Why did we not use a null and alternate hypothesis for this question? In other words, why didn't we set the mean of e-mail A as the population mean, set a null hypothesis that e-mail A mean is the same as e-mail B's mean and run through with an alpha of 0.05?
Part Two:
Last year I averaged 15 e-mails a day. I want to know if that has changed this year. In order to do this, we are going to need to add the two data sets we used above to get the total number of e-mails received (for example, the first day in this sample, 7+10=17)
total=listA+listB should work in r, with the right names for your lists.

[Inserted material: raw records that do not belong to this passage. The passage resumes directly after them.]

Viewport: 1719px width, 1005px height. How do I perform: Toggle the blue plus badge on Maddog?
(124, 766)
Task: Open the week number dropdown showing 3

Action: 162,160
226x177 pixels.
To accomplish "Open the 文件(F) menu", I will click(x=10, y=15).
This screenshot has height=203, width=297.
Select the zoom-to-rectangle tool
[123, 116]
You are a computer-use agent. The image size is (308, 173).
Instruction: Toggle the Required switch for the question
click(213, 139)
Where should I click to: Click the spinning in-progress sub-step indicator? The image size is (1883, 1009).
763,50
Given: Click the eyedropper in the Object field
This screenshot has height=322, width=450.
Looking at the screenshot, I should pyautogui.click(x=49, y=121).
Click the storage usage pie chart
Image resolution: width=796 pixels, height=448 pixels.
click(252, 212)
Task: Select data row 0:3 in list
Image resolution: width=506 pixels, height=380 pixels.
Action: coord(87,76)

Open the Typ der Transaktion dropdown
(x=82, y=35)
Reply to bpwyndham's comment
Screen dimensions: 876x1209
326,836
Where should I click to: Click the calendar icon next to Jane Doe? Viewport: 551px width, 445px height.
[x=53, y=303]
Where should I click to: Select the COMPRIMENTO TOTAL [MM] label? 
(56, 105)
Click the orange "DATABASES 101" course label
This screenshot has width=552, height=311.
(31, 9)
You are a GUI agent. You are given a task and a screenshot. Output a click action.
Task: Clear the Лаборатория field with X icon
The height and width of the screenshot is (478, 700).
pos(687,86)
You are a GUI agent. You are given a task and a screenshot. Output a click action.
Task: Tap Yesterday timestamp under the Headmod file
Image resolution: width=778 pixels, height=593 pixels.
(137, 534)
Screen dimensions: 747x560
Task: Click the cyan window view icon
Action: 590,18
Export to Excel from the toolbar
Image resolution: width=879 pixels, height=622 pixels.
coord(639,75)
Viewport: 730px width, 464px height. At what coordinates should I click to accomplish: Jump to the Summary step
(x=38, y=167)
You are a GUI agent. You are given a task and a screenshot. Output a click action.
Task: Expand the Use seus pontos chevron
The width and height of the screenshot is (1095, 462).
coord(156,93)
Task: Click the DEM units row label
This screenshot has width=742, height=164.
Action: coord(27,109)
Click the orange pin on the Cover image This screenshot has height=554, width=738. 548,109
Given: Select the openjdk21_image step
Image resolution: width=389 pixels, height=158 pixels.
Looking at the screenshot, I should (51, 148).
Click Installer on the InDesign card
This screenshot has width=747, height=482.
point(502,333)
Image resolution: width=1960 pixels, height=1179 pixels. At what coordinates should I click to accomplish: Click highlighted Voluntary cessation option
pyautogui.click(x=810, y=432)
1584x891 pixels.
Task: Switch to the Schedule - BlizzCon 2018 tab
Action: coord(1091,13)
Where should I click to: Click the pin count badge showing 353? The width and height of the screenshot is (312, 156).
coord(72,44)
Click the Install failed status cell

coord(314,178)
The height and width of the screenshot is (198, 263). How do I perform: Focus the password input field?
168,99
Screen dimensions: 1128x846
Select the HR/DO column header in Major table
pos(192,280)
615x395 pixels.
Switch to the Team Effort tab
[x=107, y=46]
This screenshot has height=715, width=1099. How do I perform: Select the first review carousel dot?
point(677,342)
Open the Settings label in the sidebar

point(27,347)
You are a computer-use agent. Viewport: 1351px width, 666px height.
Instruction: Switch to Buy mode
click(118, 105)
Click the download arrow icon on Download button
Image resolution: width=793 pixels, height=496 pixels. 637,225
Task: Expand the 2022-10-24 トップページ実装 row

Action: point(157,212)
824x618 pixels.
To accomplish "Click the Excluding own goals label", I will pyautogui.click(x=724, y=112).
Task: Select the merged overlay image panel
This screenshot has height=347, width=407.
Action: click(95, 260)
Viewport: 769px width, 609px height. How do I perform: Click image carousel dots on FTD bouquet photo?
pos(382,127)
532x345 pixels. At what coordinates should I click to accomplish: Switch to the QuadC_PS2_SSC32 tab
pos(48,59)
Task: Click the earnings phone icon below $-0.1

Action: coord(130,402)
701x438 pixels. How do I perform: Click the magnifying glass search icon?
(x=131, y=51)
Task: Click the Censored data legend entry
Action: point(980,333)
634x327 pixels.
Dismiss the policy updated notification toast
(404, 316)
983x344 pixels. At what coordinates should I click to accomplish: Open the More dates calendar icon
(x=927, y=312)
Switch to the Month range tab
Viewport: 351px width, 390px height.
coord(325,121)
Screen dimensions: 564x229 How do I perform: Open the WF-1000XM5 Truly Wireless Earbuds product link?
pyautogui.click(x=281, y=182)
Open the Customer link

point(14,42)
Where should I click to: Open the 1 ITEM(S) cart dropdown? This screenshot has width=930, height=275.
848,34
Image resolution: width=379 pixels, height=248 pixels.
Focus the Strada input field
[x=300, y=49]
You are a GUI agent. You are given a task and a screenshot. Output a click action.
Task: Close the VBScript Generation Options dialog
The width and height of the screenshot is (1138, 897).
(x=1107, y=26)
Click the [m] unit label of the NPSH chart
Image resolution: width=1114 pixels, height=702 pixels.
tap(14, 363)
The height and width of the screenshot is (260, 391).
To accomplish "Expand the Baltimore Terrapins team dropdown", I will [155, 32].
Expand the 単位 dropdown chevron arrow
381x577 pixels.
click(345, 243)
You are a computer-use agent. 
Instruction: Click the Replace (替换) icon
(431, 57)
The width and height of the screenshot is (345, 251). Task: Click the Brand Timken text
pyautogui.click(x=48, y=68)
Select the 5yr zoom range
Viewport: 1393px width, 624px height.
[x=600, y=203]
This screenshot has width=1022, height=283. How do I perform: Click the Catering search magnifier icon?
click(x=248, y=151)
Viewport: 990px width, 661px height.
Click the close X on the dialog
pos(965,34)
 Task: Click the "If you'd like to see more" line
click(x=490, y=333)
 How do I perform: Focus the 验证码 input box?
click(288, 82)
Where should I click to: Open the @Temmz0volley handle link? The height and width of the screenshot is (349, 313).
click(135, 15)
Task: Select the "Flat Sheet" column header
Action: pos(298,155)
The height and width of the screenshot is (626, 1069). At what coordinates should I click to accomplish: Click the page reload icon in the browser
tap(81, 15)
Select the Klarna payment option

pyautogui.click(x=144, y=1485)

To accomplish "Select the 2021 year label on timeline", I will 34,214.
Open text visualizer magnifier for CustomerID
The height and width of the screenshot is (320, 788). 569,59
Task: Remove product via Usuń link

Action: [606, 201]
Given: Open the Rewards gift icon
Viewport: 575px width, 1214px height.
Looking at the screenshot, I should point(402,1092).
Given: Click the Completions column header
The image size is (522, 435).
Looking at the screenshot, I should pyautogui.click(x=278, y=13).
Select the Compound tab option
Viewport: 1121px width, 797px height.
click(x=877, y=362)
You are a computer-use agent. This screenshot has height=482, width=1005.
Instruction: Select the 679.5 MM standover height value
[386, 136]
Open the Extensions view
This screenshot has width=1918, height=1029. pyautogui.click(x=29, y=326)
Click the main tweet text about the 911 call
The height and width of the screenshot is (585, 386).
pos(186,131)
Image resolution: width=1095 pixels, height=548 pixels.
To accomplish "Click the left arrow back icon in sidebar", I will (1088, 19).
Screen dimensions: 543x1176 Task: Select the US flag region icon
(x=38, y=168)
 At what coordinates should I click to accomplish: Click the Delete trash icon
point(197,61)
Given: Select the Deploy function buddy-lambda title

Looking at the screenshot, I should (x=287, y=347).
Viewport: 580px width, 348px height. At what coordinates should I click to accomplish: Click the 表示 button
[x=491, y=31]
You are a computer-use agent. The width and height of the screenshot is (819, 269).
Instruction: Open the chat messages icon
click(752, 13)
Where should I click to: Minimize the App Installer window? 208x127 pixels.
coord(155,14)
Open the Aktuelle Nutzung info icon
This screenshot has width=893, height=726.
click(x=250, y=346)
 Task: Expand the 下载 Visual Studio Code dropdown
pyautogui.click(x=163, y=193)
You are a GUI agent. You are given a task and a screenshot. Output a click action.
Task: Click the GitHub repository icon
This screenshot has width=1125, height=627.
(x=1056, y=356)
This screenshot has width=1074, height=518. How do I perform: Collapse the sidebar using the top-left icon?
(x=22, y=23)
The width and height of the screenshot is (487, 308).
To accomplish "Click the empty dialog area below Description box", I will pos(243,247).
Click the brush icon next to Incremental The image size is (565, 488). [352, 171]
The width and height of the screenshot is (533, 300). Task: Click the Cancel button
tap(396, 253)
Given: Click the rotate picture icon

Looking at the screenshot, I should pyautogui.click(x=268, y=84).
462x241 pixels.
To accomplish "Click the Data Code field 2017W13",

Give a Ho and a Ha for this question.
check for crazy outliers, again, either choosing to leave them in or not depending on your opinions. Back up either decision.
test at alpha=0.05
Give one or two sentences explaining your conclusion.
Question Four:
So . . . sun spots. We've looked for them for generations, and it has been believed that the mean number of sunspots in an average four week period is 41, with a standard deviation of 35. We've been looking at the numbers over the past four years (plus a little):
12.5 14.1 37.6 48.3 67.3 70.0 43.8 56.5 59.7 24.0 12.0 27.4 53.5 73.9 104.0 54.6 4.4 177.3 70.1 54.0 28.0 13.0 6.5 134.7 114 72.7 81.2 24.1 20.4 13.3 9.4 25.7 47.8 50.0 45.3 61.0 39.0 12.0 7.2 11.3
Why do we care? Well, it appears that when the average number of sunspots over a longish period of time is above the mean, it can produce times of general warming on the Earth. My question is: do we have enough evidence here to claim that we might be in for a time of warming on the Earth due to fluctuations in the sun? Give a null and alternative hypothesis, give an appropriate level of significance, etc. etc.
Question Five:
In the United States, the mean yield of corn has been 120 bushels per acre. This year, 40 farmers gave their yields, with a mean of 123.8. The average yield has sd of 10 bushels.
a. Assume we want to prove that this sample shows the mean is higher than 120 this year. Write a null and alternative hypothesis.
b. Can you conclude that the mean this year is higher than 120? Show your numbers and explain your reasoning.
Question Six:
If a random number generator truly is random,if it sampling from 0 to 100, it should tend towards having a mean of 50 and a population sd of 28.87.
Use r or another random number generator and create a list of 50 random numbers.
if stuck, try sample(0:100, replace=TRUE)
We added replace=TRUE to ensure the possibility that a single number can get picked more than once. This helps us check to see if the information is biased or not.
Use those numbers to determine whether or not you think the generator is truly random or not. Be sure to explain each step as you do it.